Pixel coordinate grounding data

◆ ◆ ◆ ◆ ◆ ◆ ◆

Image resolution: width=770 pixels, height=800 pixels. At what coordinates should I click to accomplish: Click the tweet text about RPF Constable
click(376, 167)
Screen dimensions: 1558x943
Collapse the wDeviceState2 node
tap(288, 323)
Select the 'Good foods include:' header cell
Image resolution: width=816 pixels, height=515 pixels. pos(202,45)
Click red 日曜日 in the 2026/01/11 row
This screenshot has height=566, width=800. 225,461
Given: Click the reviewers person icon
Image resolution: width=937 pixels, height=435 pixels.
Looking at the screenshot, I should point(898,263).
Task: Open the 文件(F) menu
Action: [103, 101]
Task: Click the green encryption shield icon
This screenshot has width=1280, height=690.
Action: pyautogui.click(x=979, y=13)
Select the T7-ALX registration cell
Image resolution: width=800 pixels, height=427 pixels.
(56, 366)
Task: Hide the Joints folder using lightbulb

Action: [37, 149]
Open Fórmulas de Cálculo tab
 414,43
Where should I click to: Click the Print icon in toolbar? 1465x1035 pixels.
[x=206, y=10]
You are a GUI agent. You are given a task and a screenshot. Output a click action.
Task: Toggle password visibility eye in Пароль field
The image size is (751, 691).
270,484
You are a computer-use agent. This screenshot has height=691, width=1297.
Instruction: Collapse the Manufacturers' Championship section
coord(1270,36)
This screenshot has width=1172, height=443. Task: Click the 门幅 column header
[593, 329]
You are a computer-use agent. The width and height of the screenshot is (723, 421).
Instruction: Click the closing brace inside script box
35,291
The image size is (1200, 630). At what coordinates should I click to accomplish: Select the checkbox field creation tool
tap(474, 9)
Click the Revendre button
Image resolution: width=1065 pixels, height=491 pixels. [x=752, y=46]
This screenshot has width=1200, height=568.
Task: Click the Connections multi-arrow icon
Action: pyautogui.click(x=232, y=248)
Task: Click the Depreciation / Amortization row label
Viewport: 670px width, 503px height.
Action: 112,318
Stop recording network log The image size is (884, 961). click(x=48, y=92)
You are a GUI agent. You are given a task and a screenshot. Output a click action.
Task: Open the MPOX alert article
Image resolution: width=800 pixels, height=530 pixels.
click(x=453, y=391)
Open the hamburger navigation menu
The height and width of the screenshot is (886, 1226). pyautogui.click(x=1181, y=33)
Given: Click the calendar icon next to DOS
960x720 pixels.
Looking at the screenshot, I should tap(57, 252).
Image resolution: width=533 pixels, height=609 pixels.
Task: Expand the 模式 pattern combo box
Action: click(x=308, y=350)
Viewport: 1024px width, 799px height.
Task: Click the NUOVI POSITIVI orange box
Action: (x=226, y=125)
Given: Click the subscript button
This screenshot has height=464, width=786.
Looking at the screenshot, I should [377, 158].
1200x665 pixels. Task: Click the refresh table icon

◆ ◆ ◆ ◆ ◆ ◆ ◆

## [The task]
Above are the lines; repeat exactly the ones from the line containing "Open Fórmulas de Cálculo tab" down to the line containing "Given: Click the calendar icon next to DOS", both inclusive.

## [Output]
Open Fórmulas de Cálculo tab
 414,43
Where should I click to: Click the Print icon in toolbar? 1465x1035 pixels.
[x=206, y=10]
You are a GUI agent. You are given a task and a screenshot. Output a click action.
Task: Toggle password visibility eye in Пароль field
The image size is (751, 691).
270,484
You are a computer-use agent. This screenshot has height=691, width=1297.
Instruction: Collapse the Manufacturers' Championship section
coord(1270,36)
This screenshot has width=1172, height=443. Task: Click the 门幅 column header
[593, 329]
You are a computer-use agent. The width and height of the screenshot is (723, 421).
Instruction: Click the closing brace inside script box
35,291
The image size is (1200, 630). At what coordinates should I click to accomplish: Select the checkbox field creation tool
tap(474, 9)
Click the Revendre button
Image resolution: width=1065 pixels, height=491 pixels. [x=752, y=46]
This screenshot has width=1200, height=568.
Task: Click the Connections multi-arrow icon
Action: pyautogui.click(x=232, y=248)
Task: Click the Depreciation / Amortization row label
Viewport: 670px width, 503px height.
Action: 112,318
Stop recording network log The image size is (884, 961). click(x=48, y=92)
You are a GUI agent. You are given a task and a screenshot. Output a click action.
Task: Open the MPOX alert article
Image resolution: width=800 pixels, height=530 pixels.
click(x=453, y=391)
Open the hamburger navigation menu
The height and width of the screenshot is (886, 1226). pyautogui.click(x=1181, y=33)
Given: Click the calendar icon next to DOS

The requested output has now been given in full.